Cheap Wine



Hie thee, friends, to a retail store and buy by the case the Vega del Castillo Garnacha Cepas Viejas 2015, from the Spanish region of Navarra. Am I talking here about a profound wine with tremendous depth and dimension? No, I’m referring to very inexpensive wine that satisfies the palate and just about any occasion with admirable personality and economy. The cooperative whence the wine derived dates back to 1910, though it has seen many changes in the past 117 years, as so would you, Dear Reader. Winemaker was Charo Moriones. The color of this 100 percent varietal wine — garnacha, or grenache — is a penetrating black-ruby with a glowing violet rim; arresting aromas and flavors of blackberries, black currants and plums are infused with notes of loam, tar, leather and oolong tea, while a few minutes in the glass bring up touches of cloves, bitter chocolate and graphite. The texture is silken and supple, supported by bright acidity and slightly dusty, velvety tannins. 13.5 percent alcohol. Drink through the end of 2018 with any dish of a creature-like nature, be it beast or fowl, especially prepared on a grill or in a cast-iron skillet. Very Good+. About — ready? — $8 a bottle, marking a Super Freak-Ass Bargain.

**Exercise requirements**
Copy out the entire wine review above, word for word, with nothing left out or changed.

**Stored rows**
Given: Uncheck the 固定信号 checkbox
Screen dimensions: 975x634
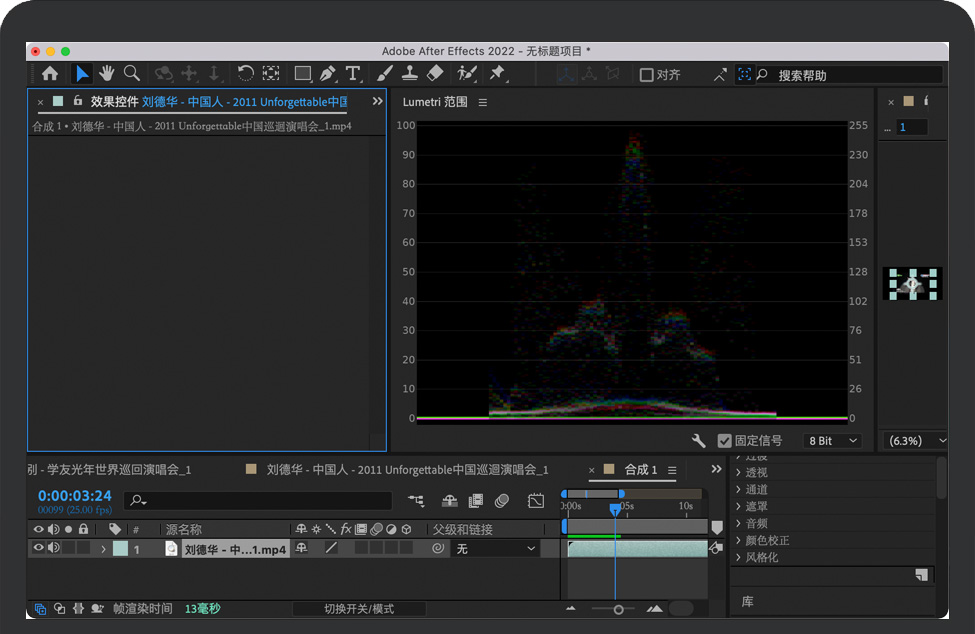Looking at the screenshot, I should tap(724, 440).

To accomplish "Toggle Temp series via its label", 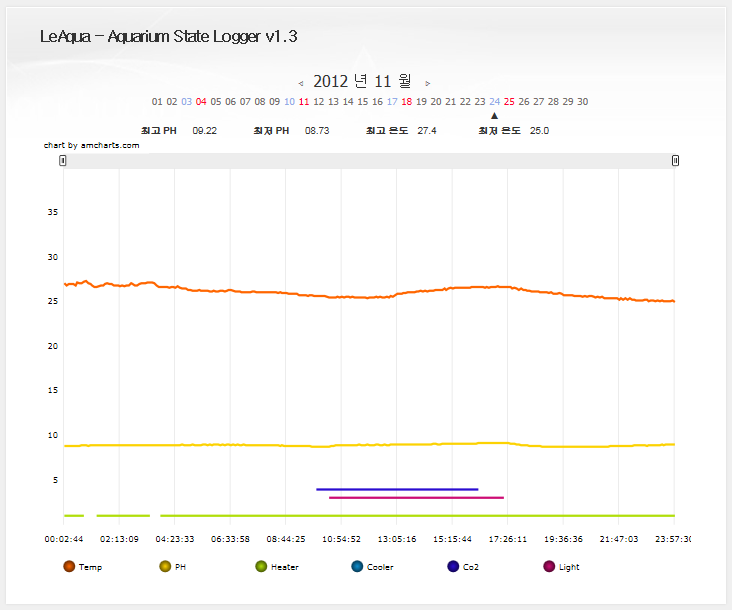I will (90, 567).
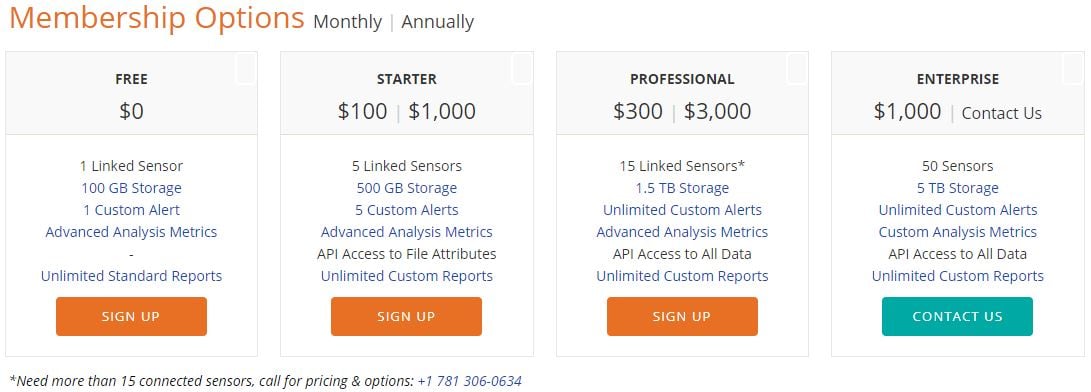Viewport: 1091px width, 392px height.
Task: Open the 1 Custom Alert link
Action: click(x=131, y=210)
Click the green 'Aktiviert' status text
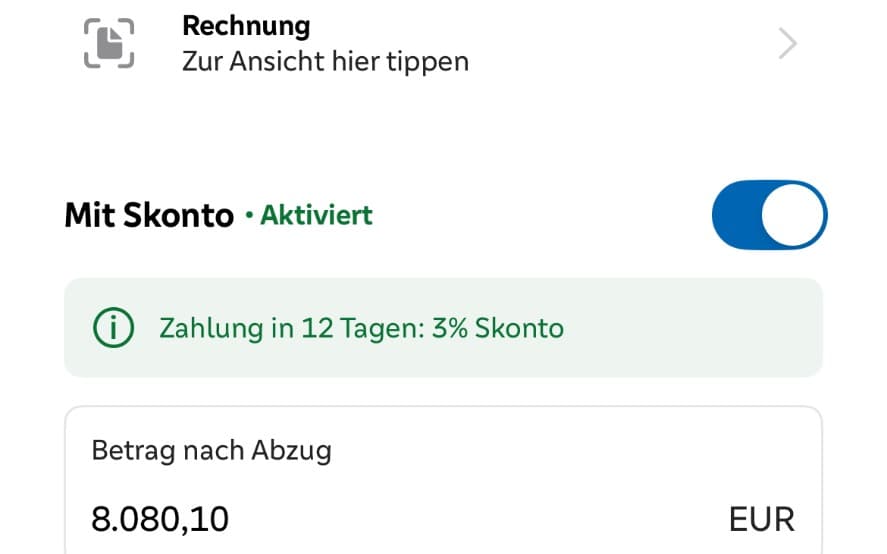Image resolution: width=887 pixels, height=554 pixels. pyautogui.click(x=316, y=215)
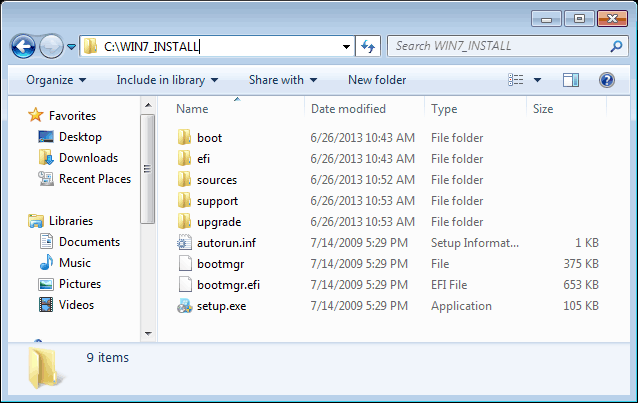
Task: Open view options dropdown arrow
Action: click(537, 80)
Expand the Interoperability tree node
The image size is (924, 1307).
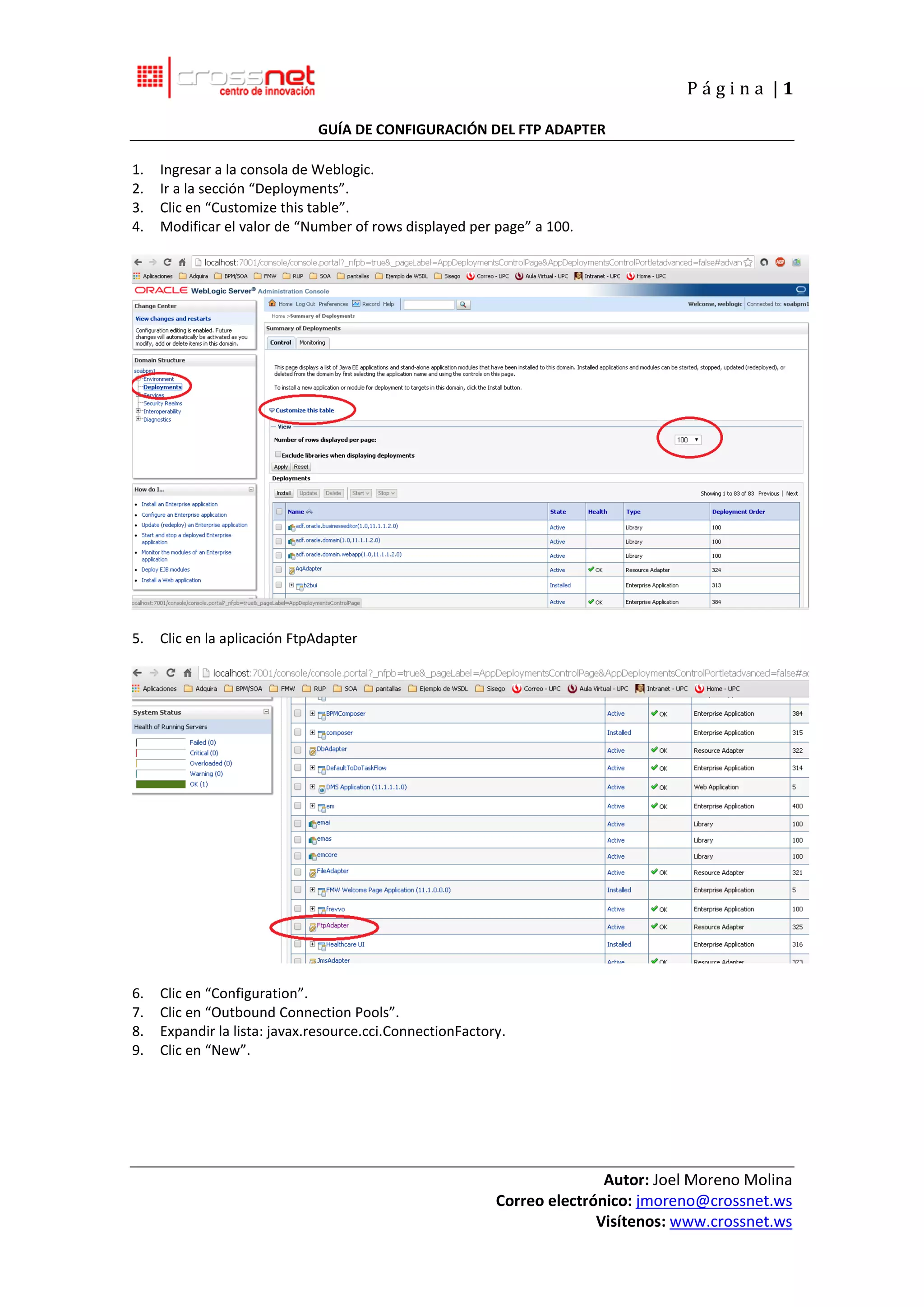tap(138, 411)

**Right answer**
Cheap Wine



Hie thee, friends, to a retail store and buy by the case the Vega del Castillo Garnacha Cepas Viejas 2015, from the Spanish region of Navarra. Am I talking here about a profound wine with tremendous depth and dimension? No, I’m referring to very inexpensive wine that satisfies the palate and just about any occasion with admirable personality and economy. The cooperative whence the wine derived dates back to 1910, though it has seen many changes in the past 117 years, as so would you, Dear Reader. Winemaker was Charo Moriones. The color of this 100 percent varietal wine — garnacha, or grenache — is a penetrating black-ruby with a glowing violet rim; arresting aromas and flavors of blackberries, black currants and plums are infused with notes of loam, tar, leather and oolong tea, while a few minutes in the glass bring up touches of cloves, bitter chocolate and graphite. The texture is silken and supple, supported by bright acidity and slightly dusty, velvety tannins. 13.5 percent alcohol. Drink through the end of 2018 with any dish of a creature-like nature, be it beast or fowl, especially prepared on a grill or in a cast-iron skillet. Very Good+. About — ready? — $8 a bottle, marking a Super Freak-Ass Bargain.